Tak jarang dalam hidup ini, kita memiliki standar ganda dalam "menakar dan mengukur". Kita kerap menilai orang lain dari "takaran" atau pandangan subjektif kita, dan tak mampu memahami orang lain dari sudut pandang orang itu. Kita kerap menuntut orang lain bersikap dan berbuat seperti yang kita mau, padahal kita sendiri belum tentu melakukan yang sebaliknya. Ketika berbuat salah, kita tak ingin dihakimi. Sebaliknya, ingin dimaafkan dan dibantu keluar dari kesalahan. Apabila kita rindu tidak dihakimi, biarlah kita jangan menghakimi. Apabila kita rindu dimaafkan ketika bersalah, biarlah kita jangan menghukum, tetapi mengampuni orang yang bersalah kepada kita. Sebab ukuran yang kita pakai untuk mengukur, akan diukurkan kepada kita.

RH Kamis, 02 Juni 2011

RUMAH IDAMAN (Yohanes 14: 1-14)

Kita semua tentu sepakat bahwa rumah adalah salah satu kebutuhan terpenting manusia. Itulah sebabnya orang berjuang, bekerja, dan mengumpulkan uang sedemikian rupa agar dapat membeli dan memiliki rumah atau minimal mengontrak. Entah rumah itu besar atau kecil; entah dibangun dengan dinding bata atau kayu. Keberadaan rumah begitu penting karena di situlah kita tinggal, berlindung, beristirahat, dan melewatkan waktu bersama orang-orang yang kita kasihi. Harapan tersebut sesungguhnya juga mencerminkan kerinduan kita yang terdalam akan sebuah "rumah" yang kekal. Dimana? Di surga bersama-sama dengan Allah. Dia sangat mengerti kerinduan manusia yang terdalam ini. Kita sudah terbiasa merayakan Natal, Jumat Agung, dan Paskah. Kita tahu dan sering mendengar khotbah mengenai hati yang harus kita persiapkan untuk menyambut hari-hari raya tersebut. Sekarang kita memasuki hari di mana kita memperingati kenaikan Tuhan Yesus ke surga. Seperti apa hati yang harus kita miliki saat merayakannya? Hati yang bersyukur dan tidak lagi khawatir akan masa depan kita kelak. Sebab, Tuhan sudah menjamin bahwa siapa pun yang percaya kepada-Nya dan menjadikan Dia Tuhan dan Juru Selamat akan tinggal di surga kelak bersama dengan-Nya. Ada "rumah idaman" yang telah Tuhan sediakan di sana secara cuma-cuma; sebab harganya telah lunas dibayar.

RH Rabu, 01 Juni 2011

TUHAN SUDAH TAHU (Matius 4: 1-11)

Seorang pembuat boneka kayu yang terkenal membuat boneka kayu yang sangat bagus untuk anak perempuannya. Suatu saat, boneka itu terjatuh hingga beberapa bagiannya terlepas. Sambil menangis, si anak membawa boneka itu kepada ayahnya. "Tinggalkan saja bonekamu. Ayah akan memperbaiki setiap bagian satu per satu." Namun, anaknya tidak sabar, "Tidak, Ayah. Itu terlalu lama. Ayah hanya perlu menaruh lem di sini, memaku bagian ini, dan menyambung yang ini". Si pembuat boneka meminta anaknya bersabar dan memercayakan boneka rusak itu kepadanya. Sayang, si anak keras kepala dan pergi membawa boneka rusaknya.

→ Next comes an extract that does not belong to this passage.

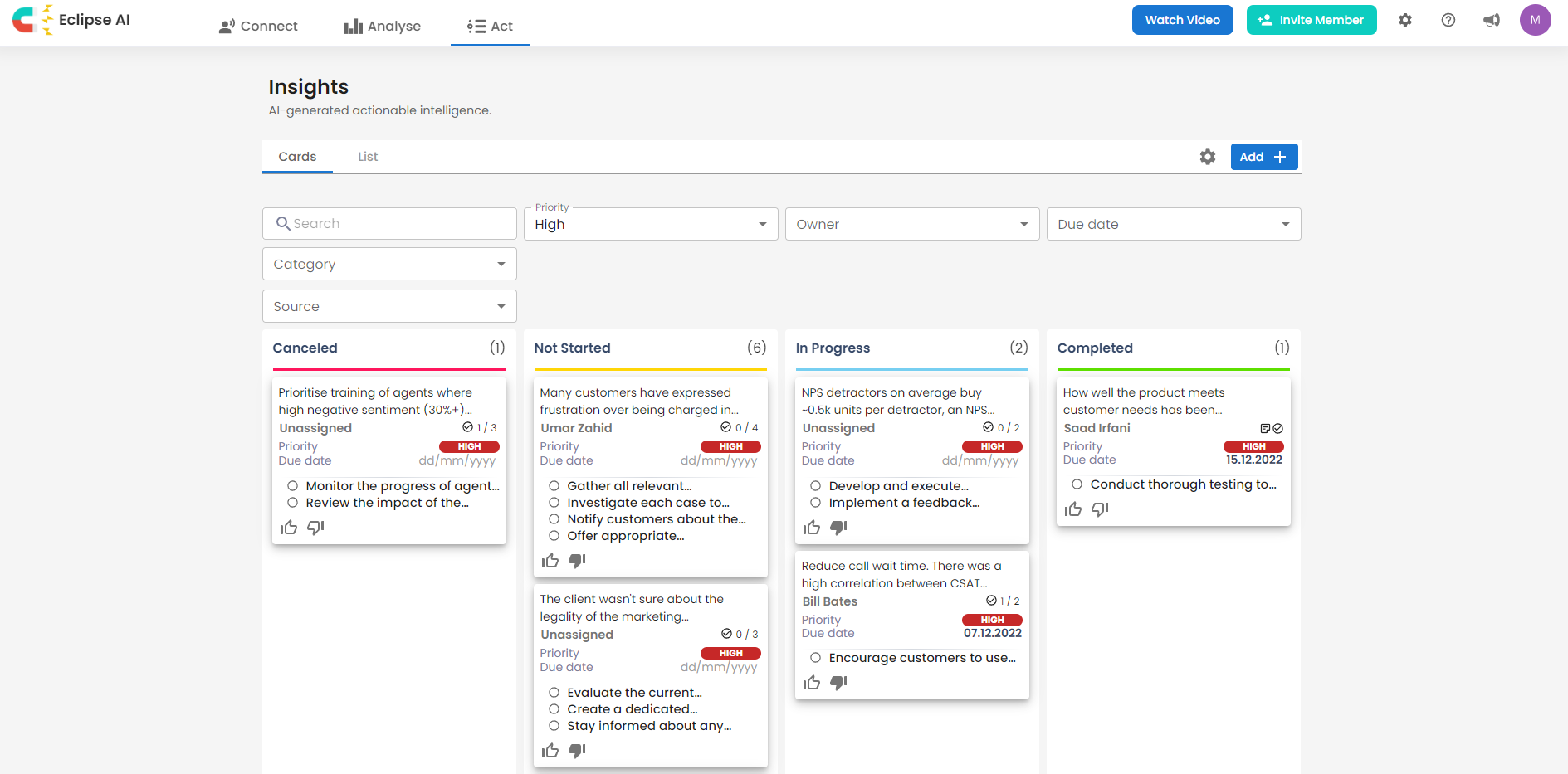
Task: Click the help question mark icon
Action: [1448, 20]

Mungkin kita kerap berlaku seperti anak perempuan si pembuat boneka. Kita mendikte Tuhan, apa yang harus Tuhan lakukan untuk mengatasi masalah kita. Kita tidak mau memercayakan masalah kita pada cara-Nya. Padahal, sebagaimana pembuat boneka lebih tahu bagaimana memperbaiki boneka buatannya, Tuhan pasti lebih tahu apa yang kita butuhkan untuk keluar dari masalah. Berhentilah meniru kebiasaan iblis yang berusaha mendikte apa yang harus Tuhan lakukan. Dia sudah tahu.

RH Selasa, 31 Mei 2011

BUKAN SEKADAR KATA (Matius 6: 5-8)

Seorang anak kecil tersesat di hutan. Ketika seorang pemburu menemukannya, anak itu tampak sedang berdoa. Sambil memeluk anak itu si pemburu berkata, "Jangan takut nak, saya akan mengantarmu pulang dengan selamat." Anak itu menjawab, "Saya tidak takut kok, Pak. Saya tahu Tuhan akan mengirimkan seseorang untuk menolong saya." Pemburu itu heran, "Dari mana kamu tahu? Tadi waktu tiba di sini, saya mendengar kamu berdoa tetapi hanya menyebutkan huruf A-B-C-D-E-F-G. Apa maksudnya?" tanyanya. "Saya tidak tahu harus berdoa bagaimana, Pak. Jadi, saya sebutkan saja semua huruf; dari A sampai Z. Terserah Tuhan menyusunkan huruf-huruf itu menjadi doa untuk saya. Tuhan tahu yang terbaik," jawab anak itu polos.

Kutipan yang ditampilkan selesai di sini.